1898 – 1993 / German-Swedish painter of the New Objectivity
Laserstein succeeded in something that was anything but self-evident for a female artist in the 1920s and 1930s: as of 1921, she attended the Berlin Academy of Fine Arts – which had only begun admitting women in 1919 – and then secured her financial independence by founding her own painting school. She was well-networked and stood on her own two feet. From early on she participated in competitions and skilfully presented her work where it got attention: in the media. Illustrated periodicals were the key medium of the Weimar Republic, and Laserstein used them to present her art.
With well-chosen pictorial themes, she presented representations of the “New Woman” amidst society and contemporary social life – as a sporty tennis player or a casually elegant guest at a coffee house. Laserstein caught the pulse of the times and embodied the self-confident type of woman of 1920s Berlin par excellence.
At the same time, Laserstein confidently addressed her own role as an artist. By consciously and repeatedly depicting herself in a painter’s smock and with an oversized artist’s palette, she continually affirmed her status as a painter and emphasized her position in art history as an artist. Numerous paintings testify to a highly familiar painter-model relationship.

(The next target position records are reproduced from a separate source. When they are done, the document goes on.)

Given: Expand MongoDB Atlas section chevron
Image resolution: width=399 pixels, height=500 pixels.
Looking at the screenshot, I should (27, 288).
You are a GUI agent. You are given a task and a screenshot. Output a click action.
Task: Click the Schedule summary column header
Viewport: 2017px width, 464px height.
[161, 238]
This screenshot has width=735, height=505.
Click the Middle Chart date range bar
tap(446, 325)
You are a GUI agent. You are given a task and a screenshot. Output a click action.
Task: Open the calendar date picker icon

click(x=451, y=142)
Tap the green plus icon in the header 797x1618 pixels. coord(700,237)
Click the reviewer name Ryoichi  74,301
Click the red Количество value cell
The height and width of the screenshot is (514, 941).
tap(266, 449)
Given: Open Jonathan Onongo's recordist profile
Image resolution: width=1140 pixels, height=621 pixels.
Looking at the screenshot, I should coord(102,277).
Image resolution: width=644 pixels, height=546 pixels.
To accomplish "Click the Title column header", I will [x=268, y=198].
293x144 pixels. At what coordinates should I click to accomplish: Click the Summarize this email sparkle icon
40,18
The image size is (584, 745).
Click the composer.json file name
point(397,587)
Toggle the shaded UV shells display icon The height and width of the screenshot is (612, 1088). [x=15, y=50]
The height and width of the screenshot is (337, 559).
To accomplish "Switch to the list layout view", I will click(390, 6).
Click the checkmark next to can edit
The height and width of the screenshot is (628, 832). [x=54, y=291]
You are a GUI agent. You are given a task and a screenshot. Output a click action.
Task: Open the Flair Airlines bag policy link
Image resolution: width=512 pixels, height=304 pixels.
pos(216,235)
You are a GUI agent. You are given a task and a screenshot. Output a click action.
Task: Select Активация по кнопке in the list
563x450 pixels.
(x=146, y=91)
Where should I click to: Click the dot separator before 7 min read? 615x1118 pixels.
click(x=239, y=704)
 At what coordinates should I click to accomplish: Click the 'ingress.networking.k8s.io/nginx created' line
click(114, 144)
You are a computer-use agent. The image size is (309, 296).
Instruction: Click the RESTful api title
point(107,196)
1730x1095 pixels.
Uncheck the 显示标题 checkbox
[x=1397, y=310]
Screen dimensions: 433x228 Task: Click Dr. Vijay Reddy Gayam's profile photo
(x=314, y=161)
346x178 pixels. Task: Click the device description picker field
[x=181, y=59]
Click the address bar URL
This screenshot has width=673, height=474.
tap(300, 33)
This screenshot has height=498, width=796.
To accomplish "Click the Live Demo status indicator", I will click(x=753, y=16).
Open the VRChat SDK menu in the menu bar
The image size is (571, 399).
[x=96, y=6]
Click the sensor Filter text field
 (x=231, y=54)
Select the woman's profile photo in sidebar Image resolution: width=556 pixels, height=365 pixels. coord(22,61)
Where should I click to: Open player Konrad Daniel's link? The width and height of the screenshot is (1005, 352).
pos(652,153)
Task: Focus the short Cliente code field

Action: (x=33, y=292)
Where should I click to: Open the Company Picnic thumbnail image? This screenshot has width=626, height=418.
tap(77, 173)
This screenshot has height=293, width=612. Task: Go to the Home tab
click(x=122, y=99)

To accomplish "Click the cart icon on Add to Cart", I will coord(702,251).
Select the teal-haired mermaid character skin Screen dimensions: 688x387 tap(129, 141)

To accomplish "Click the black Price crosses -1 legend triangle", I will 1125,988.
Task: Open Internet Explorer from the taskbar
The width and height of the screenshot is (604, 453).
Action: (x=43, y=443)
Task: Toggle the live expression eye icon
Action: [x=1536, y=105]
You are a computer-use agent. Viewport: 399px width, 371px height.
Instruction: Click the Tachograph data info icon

In 1930, the self-confident artist caused a sensation with her painting Evening over Potsdam, a bold work that made skilful reference to Old Masters – Jan Vermeer’s Milkmaid or Da Vinci’s Last Supper – while also reflecting the melancholic mood of a crisis-ridden society. The seriousness of those recession years is unmistakably inscribed in her paintings.
In 1937, Laserstein, as a “non-Arian” persecuted by the Nazis, emigrated to Sweden. There, she was unable to build upon the success of her Berlin years: going into exile was a profound turning point for her as a person. Laserstein’s attempts to bring her family to Sweden were in vain: her mother was sent to and murdered in the Ravensbrück concentration camp by the National Socialists, while her sister was severely traumatized by surviving the war years in Berlin in hiding. Post-war, Laserstein herself plunged into a deep mental crisis, one which she only overcame thanks to her own creative strength and existential self-definition as an artist. No matter the setback, art remained an anchor for her.
After the end of the war, the sensitive portraitist was soon forgotten in Germany. In 1987, a gallerist in London dedicated a solo exhibition to her. But even after the success in England, it took another 16 years before Laserstein’s art was shown in Germany. In 2003, twenty years after Laserstein’s death, the founders of Das Verborgene Museum, Elisabeth Moortgat and Marion Beckers, joined forces with Anna-Carola Krausse to realize the Lotte Laserstein’s first retrospective and facilitate the rediscovery of the artist and her work (which comprises 10,000 pieces). Exhibitions in Sweden, Frankfurt and Kiel soon followed. In 2019, Laserstein was honoured with a major retrospective at the Berlinische Galerie – and Germany finally celebrated its forgotten artist.